Serial Fantasy Story – The bandits of Dunn – Part VII

The bowman half turned and spoke to someone out of sight. The words did not carry to them, but they did not have to wait long before the sentry turned back, removing the arrow from his bow.

“My lord, Baron White, bids all servants of the Church welcome in his home! Approach and be welcome!”

“Well. Isn’t that nice.” Wain muttered. “Get us inside and out of sight before murdering us.”

“He’s offered us his hospitality, Wain. Come along.” Sir James urged Doubting Thomas forward.

“You might note that the sentry is still holding the arrow ready.”

“You worry to much, Wain.”

“Only when I’m following stupid paladins around.”

They rode the rest of the way into the fort in silence, but despite Wain’s dark predictions, the sentry remained friendly and they were not attacked. Just inside the gate a tall man waited, leaning on a great axe. Black hair tinged with grey spilled from under his spiked helm, and a large silver cross was displayed prominently over his mail. Two men at arms stood ready on either side of him.

“Sir Flickerflame, I am the John White. Baron and protector of Dunn. Welcome to my home. I hope your travels have been pleasant.”

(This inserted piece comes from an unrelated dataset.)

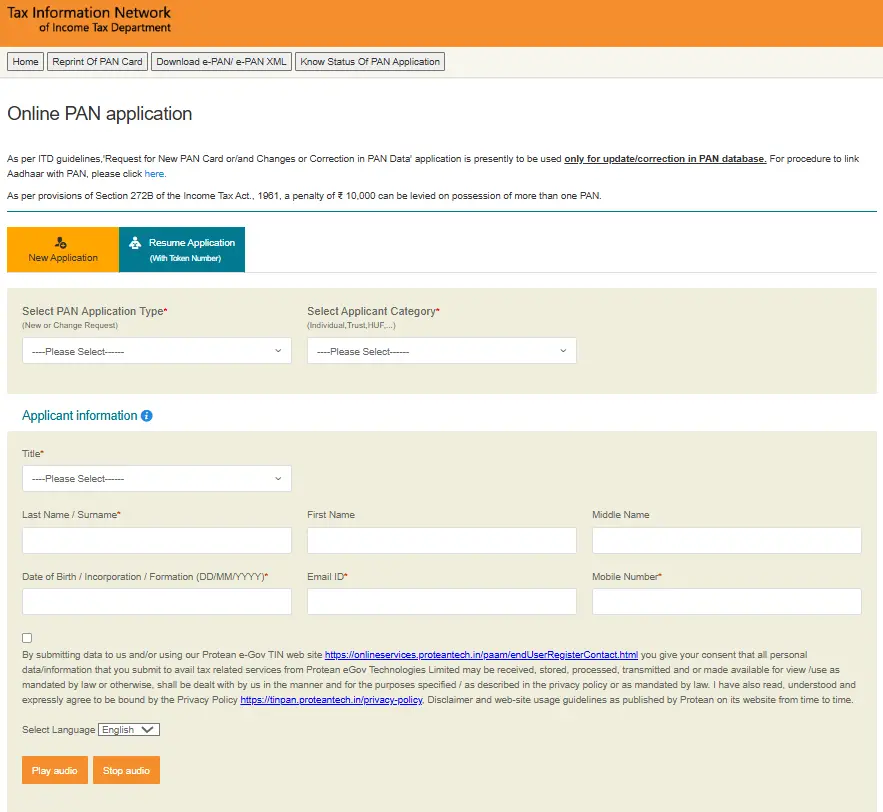This screenshot has height=812, width=883.
Task: Open the tinpan privacy-policy link
Action: tap(332, 700)
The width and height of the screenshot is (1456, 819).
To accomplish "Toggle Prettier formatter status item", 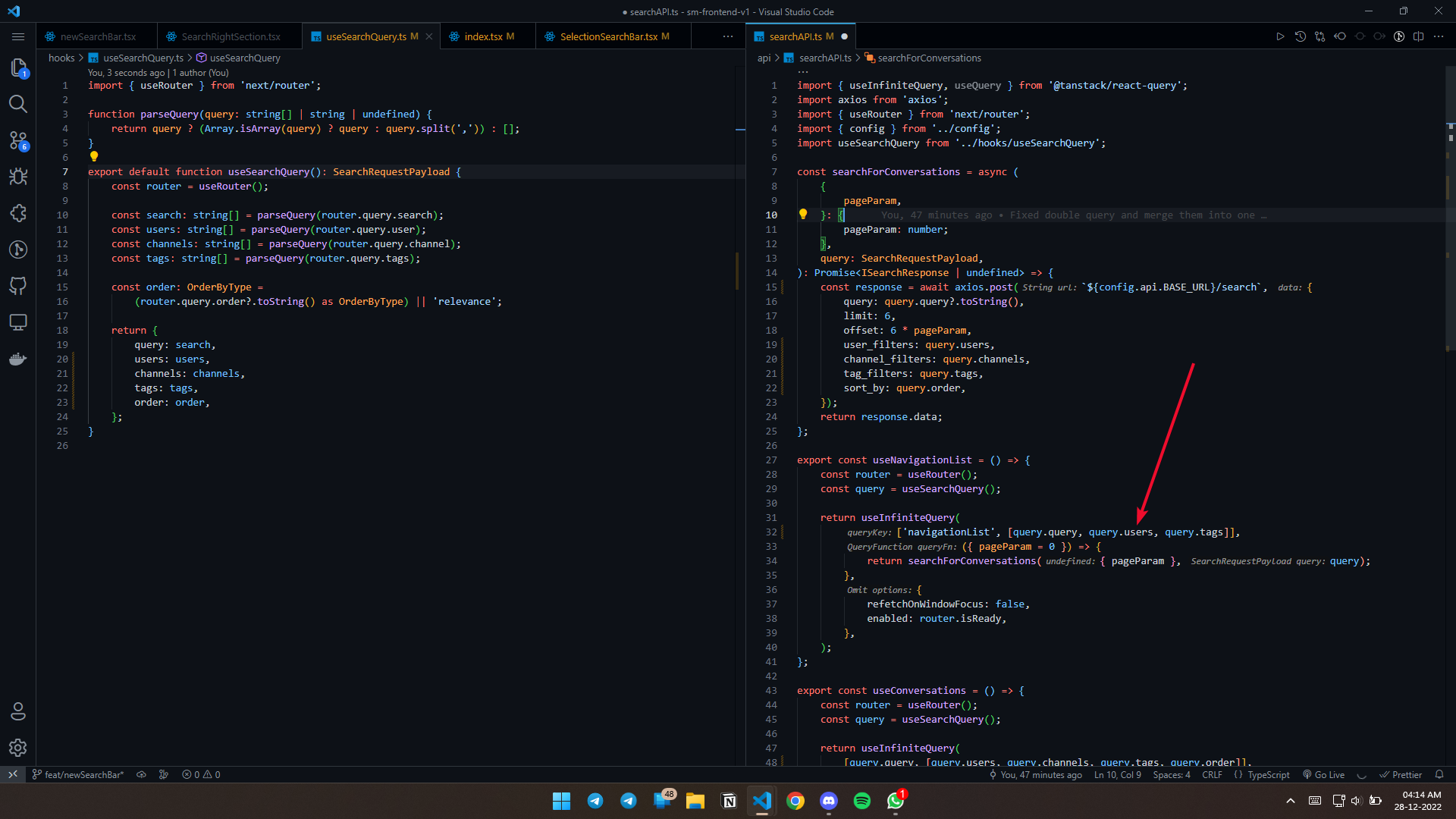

“Well met, Baron.” Sir James reined in his pony, but remained mounted. “Strange you should mention our travels. We camped last night by an old well. Shortly after sunset we were attacked by a dread spirit. Though the Church advised me that the County was rife with banditry, I confess I was not expecting an assault by the undead.”

The men at arms glanced nervously at each other.

White frowned. “Come. You and your friend both. My men will care for your ponies. Any news of the outside world? We are fairly isolated here.”

“All is as it was. The war continues.” Sir James slid from his saddle. Wain followed suit, glowering around him like a wolf among hounds.

“The Church retains the upper hand?”

“So it would seem. We have not lost our foothold here on the continent. But the war does not seem to be troubling you here.”

“Appearances can be deceiving.” White led them into the central structure, more of a poorly thatched hovel than a house. “What business does the Church have in Dunn?”

Sir James was silent for a moment. Wain’s hand drifted close to the hilt of his sword and his eyes narrowed. White looked curiously at the paladin as he closed the door.

“Not in Dunn, as much as beyond.” Sir James managed. “The shipments of iron from the south are slowing to a trickle. I’ve been sent to discover why. The merchants claim that bandits have made the journey more difficult and expensive. But you probably know of any banditry around here better than anyone else.”

White nodded, his eyes suddenly hooded. “Aye. There are many dangers in Dunn. Not the least being bandits.”

“Such as vicious ghosts?” Wain growled. “For a protector of the county you don’t seem to do such a great job.”

“Yes, the undead trouble the region.” White growled, “But I’ve managed to bind it to the well and set a warning there. It should not be able to reach the road, even at night.”

“It came across the road.” Sir James described the attack on them.